そんな、幼い頃の記憶を回想しつつ、楓の家に上がった。
「ただいま~」
「おじゃましまーす」
楓のお母さんは、出産のときに体調を崩して、そのまま亡くなってしまったと聞いている。
だから、家政婦2人を雇い、彼女らに身の回りの世話をしてもらっている。
とはいえ、楓も20歳間近。もう子供ではない、と言うことで、最近は家政婦並みに家事をこなしているようだ。

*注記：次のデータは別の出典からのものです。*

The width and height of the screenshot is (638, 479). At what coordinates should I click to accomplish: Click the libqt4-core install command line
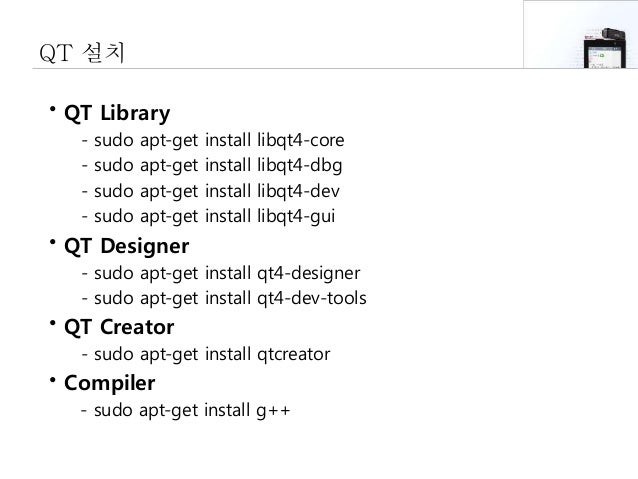pos(213,140)
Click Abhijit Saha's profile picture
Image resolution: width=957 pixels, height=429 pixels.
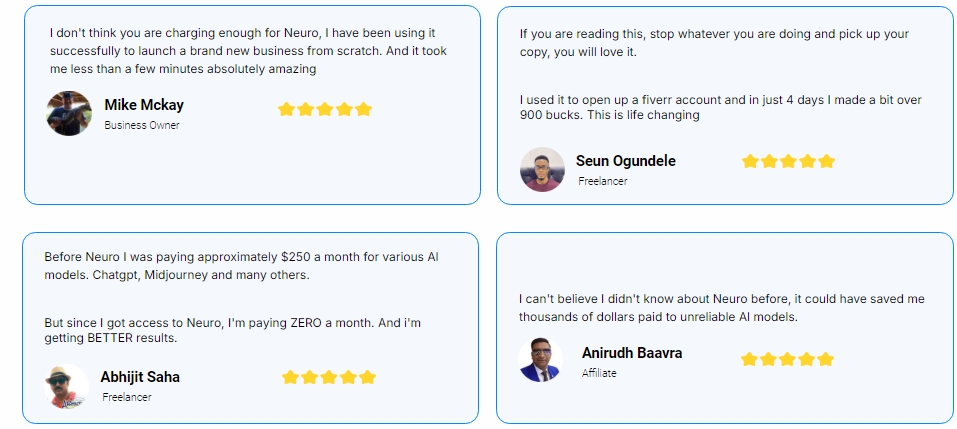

「愛さん、今日は夜ご飯お願いしていい?みんな、うちに集まるみたいだから」
「了解♪大丈夫、用意はしてあるからね!」
「ありがとう」
歳は割りと離れているはずだが、この2人は本当の姉妹のように仲がいい。
そして、真治も、彼女とは仲良くやらせてもらっている。
「お久しぶりです、愛さん」
「っと、真治君。あらら・・・・・・・・・」
ふっ、と愛さんの顔に影が落ちる。何か、嫌なことでも思い出したのだろうか。
「愛さん?」
「っと、ごめんごめん。真治君、ゆっくりして行ってね!」
「はい!今日は大分騒ぎますよ!!」
「後で混ぜてくれる?」
「お断りします!」
笑顔で拳骨を落とされた真治は、楓に連れられて楓の部屋に入った。